RAPE FUNDERBURK. - Rape Funderburk, who follows farming on section 8, Pawnee township, was born in what is now Cotton Hill township, February 10, 1821. He is a son of Henry Funderburk, a native of South Carolina, born in 1771. His grandfather, Michael Funderburk, was a native of Germany and became a pioneer settler of South Carolina, where his son, Henry, was reared to manhood. Later he went to Tennessee and was there married to Polly Rape, a native of the latter city. Mr. Funderburk owned and operated a farm in Tennessee for several years and then removed with his family to Sangamon county, Illinois. He and John Nelson were said to be the first settlers on the "Sangamon purchase." For a brief period Mr. funderburk resided in St. Clair county, Illinois, arriving in Sangamon county in the spring of 1817. He cleared some of the timber and brush from his land and planted and raised a crop of corn, the first produced in the county. He then returned to St. Clair county, where he left his family, but in the fall of the same year brought them to his new home, locating in what is now Cotton Hill township. There he developed a good farm, on which he lived for a few years, after which he purchased land from the government in Ball Township and there improved another farm, owning several hundred acres of land. He was quite prosperous in his agricultural pursuits and became the possessor of a valuable property. There he reared his family, spending his last years in Ball township, where he died in 1843. His wife had passed away two years before.

Rape Funderburk spent his youth on the homestead farm in Ball township and largely assisted in the work of development and improvement there. He turned his first furrow upon the farm when nine years of age, and his youth was largely a period of toil, for he assisted materially in the cultivation of the fields and the production of the crops, continuing with his father until twenty-two years of age. Mr. Funderburk was then married in the fall of 1843 to Amanda Jones, who was born in Sangamon county, and died about 1845. There is one son of this marriage, Alexander, a resident farmer of Montgomery county, Illinois. About 1846 our subject wedded Mary Sanders, who died in 1848, and later he married Carolina Armstrong, who died in 1893. There were eight children by the last union, of whom seven are yet living: Mary Jane, the wife of Henry Dodds, of Ball township; Abel, a farmer of Christian county; George, of Springfield; Amanda, wife of William Hicks, of Greene county, Illinois; Melvin, Edward and Miles, all of whom are living in this county. In August, 1897, Mr. Funderburk married Harriet Wheeler, who was a widow and a sister of his second wife.
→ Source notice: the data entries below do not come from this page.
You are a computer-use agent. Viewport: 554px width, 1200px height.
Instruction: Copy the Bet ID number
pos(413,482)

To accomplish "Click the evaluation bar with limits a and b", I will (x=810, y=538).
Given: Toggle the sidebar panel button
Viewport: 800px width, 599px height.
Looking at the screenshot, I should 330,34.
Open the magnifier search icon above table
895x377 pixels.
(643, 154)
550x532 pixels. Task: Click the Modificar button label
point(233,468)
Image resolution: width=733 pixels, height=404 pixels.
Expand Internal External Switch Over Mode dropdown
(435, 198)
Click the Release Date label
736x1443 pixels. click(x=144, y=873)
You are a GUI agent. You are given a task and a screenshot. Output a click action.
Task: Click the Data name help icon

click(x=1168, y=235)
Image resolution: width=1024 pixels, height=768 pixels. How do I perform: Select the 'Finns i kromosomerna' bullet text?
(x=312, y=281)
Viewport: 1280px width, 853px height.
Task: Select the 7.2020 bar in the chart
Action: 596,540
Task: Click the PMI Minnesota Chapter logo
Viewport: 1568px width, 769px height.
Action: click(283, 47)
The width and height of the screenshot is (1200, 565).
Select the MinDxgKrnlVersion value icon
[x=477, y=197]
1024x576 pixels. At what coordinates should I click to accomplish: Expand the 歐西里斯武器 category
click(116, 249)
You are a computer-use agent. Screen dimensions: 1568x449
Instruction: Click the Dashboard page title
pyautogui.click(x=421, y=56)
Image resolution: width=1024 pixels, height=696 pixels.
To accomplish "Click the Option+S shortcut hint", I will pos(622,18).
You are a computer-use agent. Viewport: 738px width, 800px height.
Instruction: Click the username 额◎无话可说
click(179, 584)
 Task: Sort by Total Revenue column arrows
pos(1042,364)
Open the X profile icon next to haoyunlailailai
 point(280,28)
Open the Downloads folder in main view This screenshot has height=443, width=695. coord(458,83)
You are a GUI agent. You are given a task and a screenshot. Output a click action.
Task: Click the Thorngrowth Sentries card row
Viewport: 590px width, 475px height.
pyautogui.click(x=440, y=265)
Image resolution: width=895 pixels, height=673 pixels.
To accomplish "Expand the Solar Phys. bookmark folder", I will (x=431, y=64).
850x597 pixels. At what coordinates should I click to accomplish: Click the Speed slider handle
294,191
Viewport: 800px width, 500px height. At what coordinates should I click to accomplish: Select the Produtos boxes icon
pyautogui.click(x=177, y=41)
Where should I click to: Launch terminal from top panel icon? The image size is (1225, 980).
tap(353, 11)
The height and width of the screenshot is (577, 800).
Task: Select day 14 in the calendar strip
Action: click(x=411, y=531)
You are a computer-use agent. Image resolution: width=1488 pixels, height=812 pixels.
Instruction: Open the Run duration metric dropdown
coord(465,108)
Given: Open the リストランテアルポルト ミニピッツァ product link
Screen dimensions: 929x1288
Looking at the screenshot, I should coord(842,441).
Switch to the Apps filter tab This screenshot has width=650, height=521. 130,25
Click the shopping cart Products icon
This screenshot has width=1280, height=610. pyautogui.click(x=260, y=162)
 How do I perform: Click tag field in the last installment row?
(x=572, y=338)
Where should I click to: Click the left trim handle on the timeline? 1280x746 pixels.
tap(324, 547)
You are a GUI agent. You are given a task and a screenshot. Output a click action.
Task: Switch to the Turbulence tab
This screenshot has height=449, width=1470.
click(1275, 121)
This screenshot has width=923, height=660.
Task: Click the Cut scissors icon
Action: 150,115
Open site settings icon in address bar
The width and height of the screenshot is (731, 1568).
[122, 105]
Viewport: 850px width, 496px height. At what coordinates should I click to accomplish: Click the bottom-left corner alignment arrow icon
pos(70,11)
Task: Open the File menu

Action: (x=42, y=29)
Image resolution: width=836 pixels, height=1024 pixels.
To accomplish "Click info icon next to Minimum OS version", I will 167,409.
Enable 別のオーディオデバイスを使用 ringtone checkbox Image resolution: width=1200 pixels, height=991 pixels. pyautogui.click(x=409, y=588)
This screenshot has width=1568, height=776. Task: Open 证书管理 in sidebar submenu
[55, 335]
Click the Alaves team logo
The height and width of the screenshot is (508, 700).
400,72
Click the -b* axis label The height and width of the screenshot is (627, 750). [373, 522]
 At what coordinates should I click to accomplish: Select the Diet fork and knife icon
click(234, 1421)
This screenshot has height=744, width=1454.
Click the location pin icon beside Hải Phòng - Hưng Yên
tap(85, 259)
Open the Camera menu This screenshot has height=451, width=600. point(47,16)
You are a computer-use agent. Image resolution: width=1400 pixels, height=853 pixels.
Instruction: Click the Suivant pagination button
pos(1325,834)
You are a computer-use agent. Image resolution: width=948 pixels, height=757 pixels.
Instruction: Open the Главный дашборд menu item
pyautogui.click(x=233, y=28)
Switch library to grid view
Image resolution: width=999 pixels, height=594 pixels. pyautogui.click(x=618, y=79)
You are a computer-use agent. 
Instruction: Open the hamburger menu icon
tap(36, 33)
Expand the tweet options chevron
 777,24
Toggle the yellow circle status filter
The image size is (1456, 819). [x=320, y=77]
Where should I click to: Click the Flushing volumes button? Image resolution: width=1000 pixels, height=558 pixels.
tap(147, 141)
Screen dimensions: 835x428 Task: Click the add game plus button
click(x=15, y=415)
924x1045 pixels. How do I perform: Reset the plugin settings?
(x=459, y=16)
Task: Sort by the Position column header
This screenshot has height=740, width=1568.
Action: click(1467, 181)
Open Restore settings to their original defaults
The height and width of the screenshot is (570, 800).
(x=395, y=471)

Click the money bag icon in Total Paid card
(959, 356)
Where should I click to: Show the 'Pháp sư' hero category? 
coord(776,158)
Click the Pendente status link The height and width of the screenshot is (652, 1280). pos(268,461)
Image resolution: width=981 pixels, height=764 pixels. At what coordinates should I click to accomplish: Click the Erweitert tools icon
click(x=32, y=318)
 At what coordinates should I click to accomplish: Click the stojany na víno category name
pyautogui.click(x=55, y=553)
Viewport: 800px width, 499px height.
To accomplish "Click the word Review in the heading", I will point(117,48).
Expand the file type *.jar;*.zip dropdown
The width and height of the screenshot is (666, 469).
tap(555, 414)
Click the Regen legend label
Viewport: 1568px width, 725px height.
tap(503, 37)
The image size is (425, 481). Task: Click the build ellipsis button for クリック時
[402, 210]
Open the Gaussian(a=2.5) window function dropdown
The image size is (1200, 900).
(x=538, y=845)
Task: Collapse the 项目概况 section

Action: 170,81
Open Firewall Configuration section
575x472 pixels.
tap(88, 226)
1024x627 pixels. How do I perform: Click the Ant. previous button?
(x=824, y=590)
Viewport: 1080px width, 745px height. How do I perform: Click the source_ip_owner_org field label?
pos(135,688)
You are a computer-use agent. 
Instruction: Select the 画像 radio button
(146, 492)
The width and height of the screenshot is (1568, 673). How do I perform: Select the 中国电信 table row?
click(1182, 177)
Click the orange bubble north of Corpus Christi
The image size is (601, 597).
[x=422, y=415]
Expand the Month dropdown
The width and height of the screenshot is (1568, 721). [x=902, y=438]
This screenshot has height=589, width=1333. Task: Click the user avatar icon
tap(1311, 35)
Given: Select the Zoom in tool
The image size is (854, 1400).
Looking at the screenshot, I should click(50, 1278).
After his first marriage he located on a farm in Ball township and a few years later purchased a tract of raw land in the same township. Subsequently he purchased, improved and sold various farms in Sangamon and Christian counties and became an extensive landowner, but has given most of his realty to his children. At one time he had seven hundred and thirty acres in Christian and Sangamon counties, but as his sons and daughters reached mature years he gave to each a tract of eighty acres, all improved. He still retains a farm in Ball township and he makes his home on section 8, Pawnee township. In his farming operations and as a stock dealer he has prospered and his life has been one of untiring industry. He has never abused the laws of nature, and now well advanced in years, is still a hale and hearty man. Politically he has been a Democrat since casting his first presidential ballot for James K. Polk. His wife is a member of the Baptist church, while mr. Funderburk holds membership in the Methodist episcopal church. He is one of the few remaining early residents of Sangamon county, having spent his entire life covering eighty-three years in Illinois, and few men have so long had an intimate and personal knowledge of the history of the state. His memory goes back to the time when there were great herds of deer on the prairies and when there were many wolves and various kinds of wild game. He has broken hundreds of acres of raw land, preparing it for the plow and thus reclaiming it for the purposes of civilization. He has seen the swamp land drained, transformed into most productive farms, and especially in the line of agricultural development he has been a most active factor in the continued growth and progress.